Wednesday, November 11, 2009

Serfdom and employment

A correspondent in the most recent edition of The Economist suggests that corporations are, for workers, the successor to their feudal lord: “The lord provides protection and defence so the workers can produce without fear of raiders taking their life’s bread. In exchange, the lord gets a percentage of the production. Today’s companies provide that same trade-off, giving their workers job security in exchange for the profit from their productivity.”

The spectre of feudalism and its successor, the law of master and servant, does indeed remain strong and especially within the common law. The modern contract of employment is a contract in form only; in reality the courts developed it as a device to protect the proprietary interests of employers and to subordinate employees to that interest. As Deakin and Wilkinson point out in The Law of the Labour Market, the contract of employment is the product of “the assimilation by the common law of a hierarchical, disciplinary model of service.” This obligation of service in true feudal fashion includes not only the workplace but extends to the personal sphere: the spirit of the nineteenth century decision upholding the dismissal of a young woman for visiting, in her own time, her dying mother without permission lives on in decisions that support dismissals for non-work conduct disliked by employers which has little more than an imaginary or fleeting connection with employment.

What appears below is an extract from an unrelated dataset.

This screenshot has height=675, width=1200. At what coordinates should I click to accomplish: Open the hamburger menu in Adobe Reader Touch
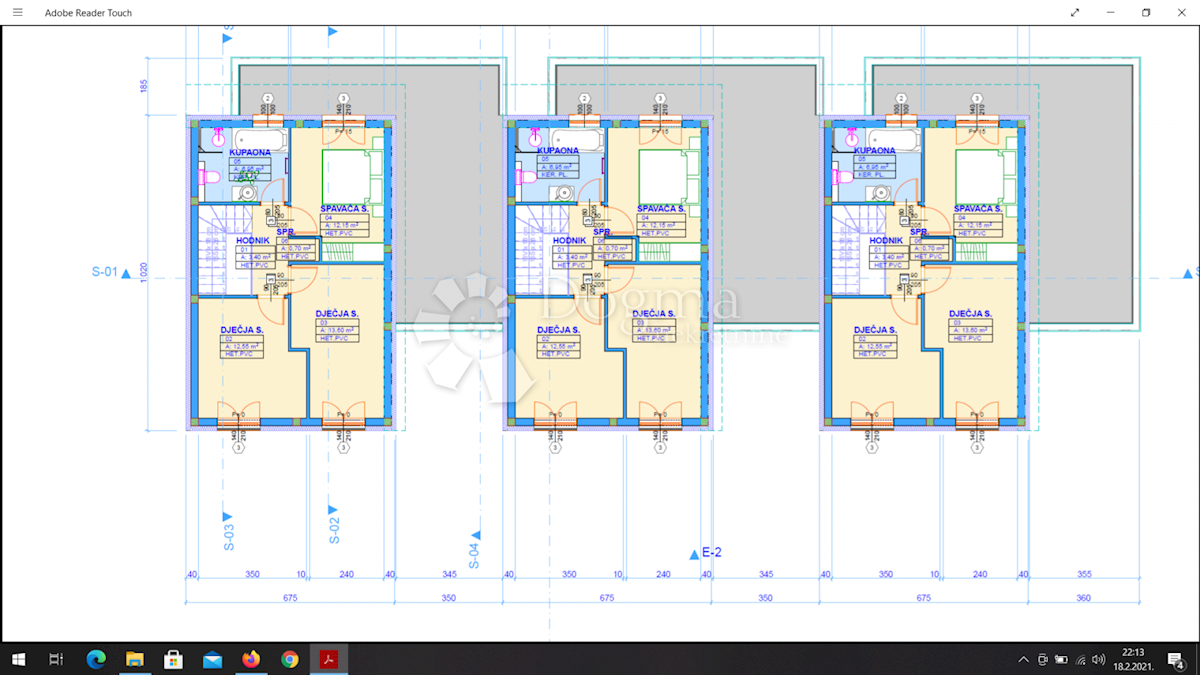(17, 12)
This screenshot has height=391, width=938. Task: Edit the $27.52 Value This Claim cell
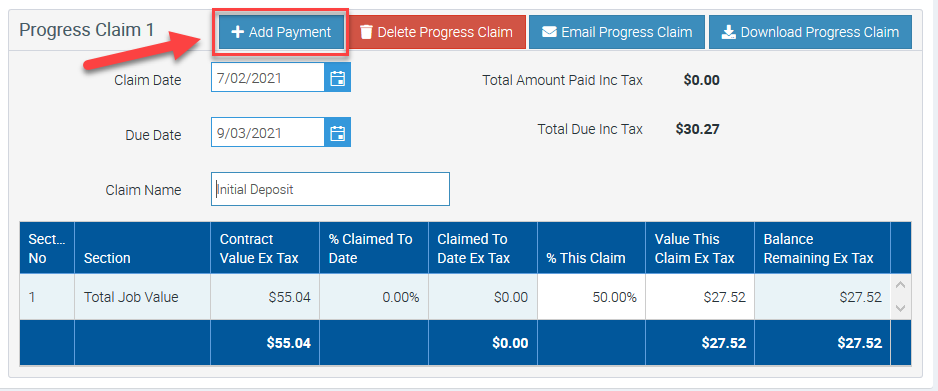pyautogui.click(x=700, y=297)
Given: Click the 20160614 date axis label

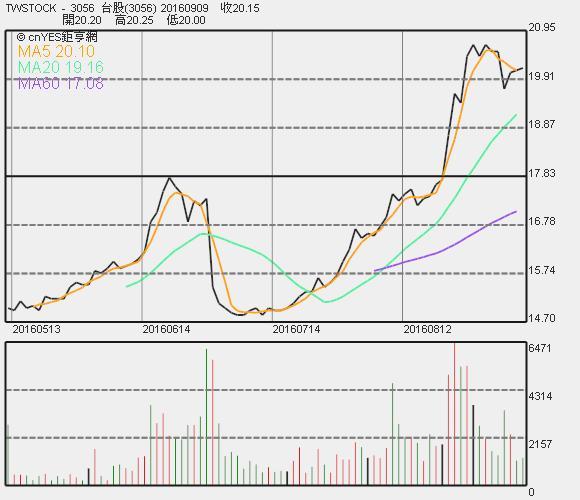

What the common law has signally failed to do is to recognise that employees also have an equally valid economic and proprietary interest in employment: the economic security of themselves and their dependents, the economic and psychological investment in a job, and increasingly the value of the employee’s educational, reputational and intellectual capital, often developed at considerable personal financial cost. In a speech given to the Institute of Directors in 2006 Andrew Little of the EPMU commented that “Unless employees are to be regarded as subjects – and employers to take on the role of feudal lords – then the law must afford … employees rights against irrational and arbitrary decision-making.” The reason is of course is that employees are entitled to expect that their tangible and intangible investment in employment be protected against such decision-making.

Modern personal grievance law provides some protection but it does so from the common law’s perspective that an employee has no legitimate protectable interest, at most a right, imposed by statute and reluctantly conceded by the common law, to be afforded a degree of natural justice. The courts insist that employees owe a very high duty of fidelity (a term redolent of feudalism) to their employer, they have yet to concede that this should be reciprocated. Power in both feudalism and labour law traditionally flows one way only – to the extent this flow is impeded it is the result of rights hard won, both politically and industrially, by those subject to that power.